После ухода комиссии у нас отобрали больничные халаты. Мне по-видимому, из мертвецкой – подобрали одежду (моя старая совсем истлела): черную косоворотку, коротковатые рваные брюки, старые ботинки на номер меньше, полуистлевший бушлат и широкополую шляпу цвета хаки, которую носили красноармейцы в южных областях. Пояса не нашли, и я подпоясал брюки, чтобы не падали, обыкновенной проволокой. Одетых таким образом нас еще продержали несколько дней в больнице, пока оформляли документы и готовили сухой паек на дорогу.
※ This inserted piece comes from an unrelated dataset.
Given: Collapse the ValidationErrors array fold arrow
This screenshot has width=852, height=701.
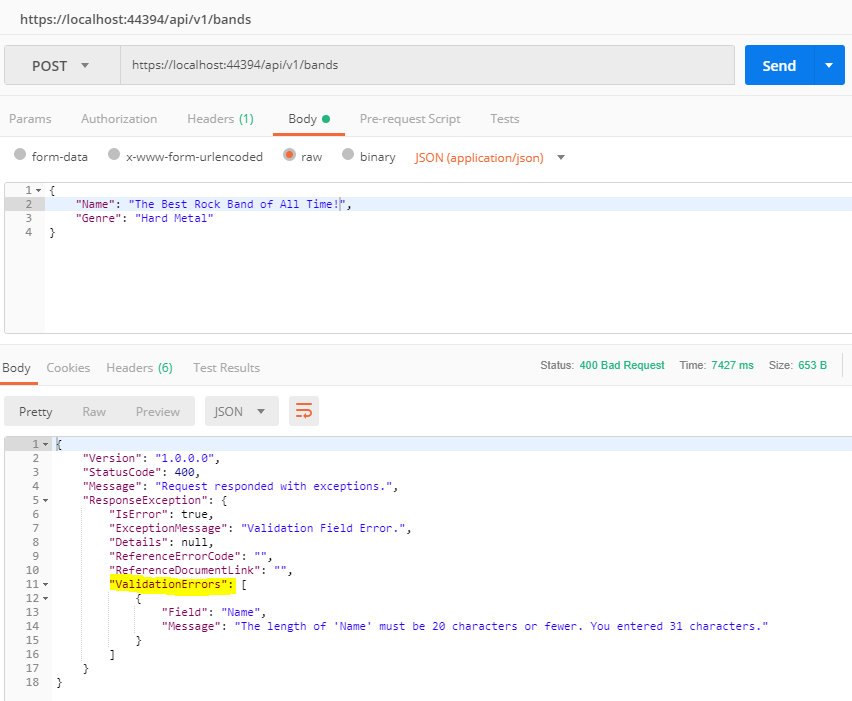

Считалось, что за пределы Кавказа пропусков давать не будут, поэтому многие из бывших в тюрьме мечтали после освобождения поехать в Кахетию, недалеко от Тбилиси. Грузины очень расхваливали Кахетию: «Вот поедешь туда, наймешься к богатому мужику, отъешься, все там есть». Кахетия стала синонимом земли обетованной. А я, из какой-то экзотики, решил ехать в Батуми, если меня не пустят в Ташкент... Я собирался в Ташкент; я считал, сообразуясь с какими-то старыми слухами, что именно туда эвакуированы мои родители и мой университет. Как оказалось, я спутал Ашхабад с Ташкентом. Спутал – к счастью, и это многое определило в моей последующей судьбе, в том числе научной. Неожиданно в Ташкент мне разрешили ехать. И еще одному человеку выдали пропуск в Саратовскую область. Остальным – только Кавказ. Впрочем, может быть, они и сами просились в Кахетию.

15 мая 1943 года я вышел из тюрьмы.

Впоследствии, уже в Тбилиси, мне дали буханку хлеба, селедку и справку, в которой было написано, что я был осужден по статье 58–10 на десять лет ИТЛ с поражением в правах на пять лет и освобожден по директиве № такой-то (секретной).

***

Какое счастье – неожиданное освобождение.
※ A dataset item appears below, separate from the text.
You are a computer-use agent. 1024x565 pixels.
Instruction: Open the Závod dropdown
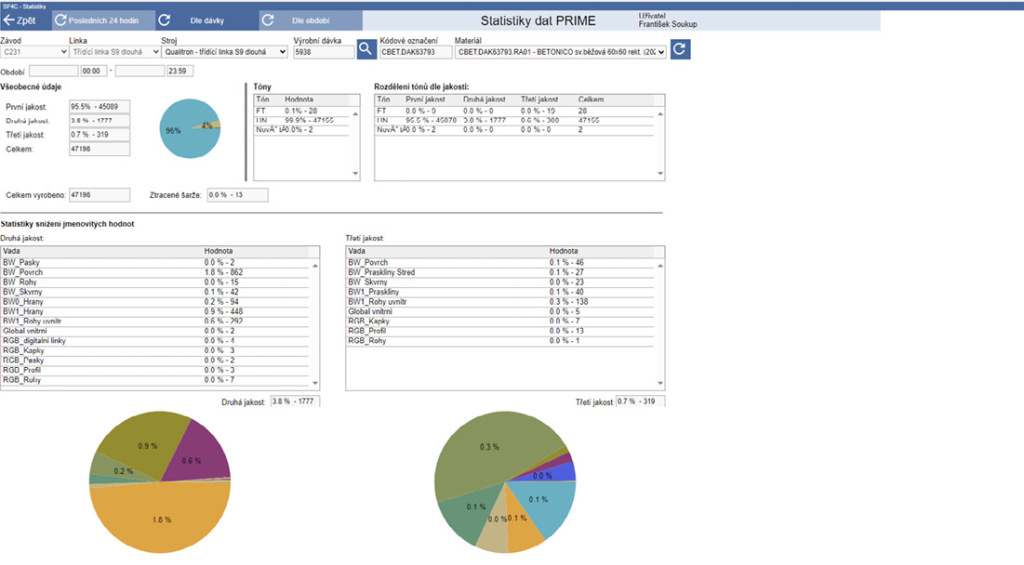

Я испытал это счастье дважды в жизни- в 1943-м и в 1954-м, но зато дважды в жизни я испытал и то неизбывное, безысходное горе, которое тому предшествует.
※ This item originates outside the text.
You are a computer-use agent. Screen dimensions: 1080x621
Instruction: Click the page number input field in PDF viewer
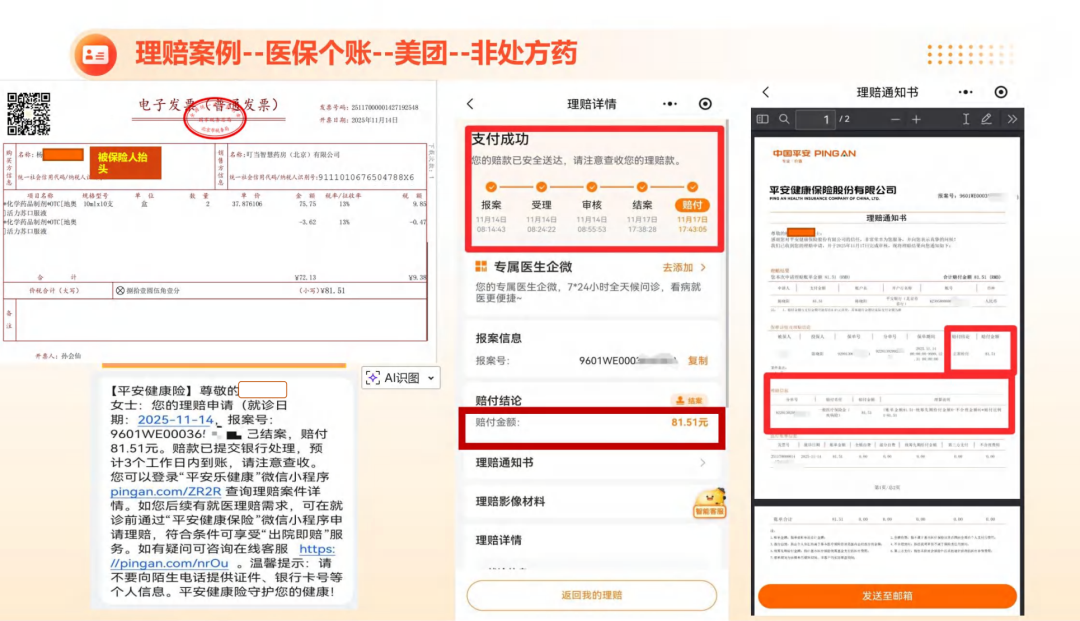(x=815, y=118)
Выйти за ворота овчальской больницы – это не значило еще полностью зачеркнуть три недели окружения и девять месяцев тюрьмы. Тогда я не понимал, что эти месяцы будут преследовать меня годы и годы и вообще – в той или иной мере – до самой старости. Когда второй раз меня арестовали в 1949 году, то очень скоро стало ясно, что это аукнулся первый мой арест 1942 года, и ясно со всей определенностью. Старший следователь по особо важным делам подполковник Цветаев кричал мне на допросах: «Как ты освободился из тюрьмы, где и было твое место?!" – «Согласно директиве такой-то. А если бы я не освободился, я бы умер в Овчалах через неделю». – «Вот если бы ты сдох, любезно разъяснил мне следователь, – это было бы нормально. А вот какая сволочь и с какой целью тебя освободила, это мне непонятно. Непонятно, кто дал тебе драпануть из тюрьмы... Подумать, уже доцент! Если бы мы тебя теперь не остановили, ты бы скоро и академиком стал!» – иронизировал он.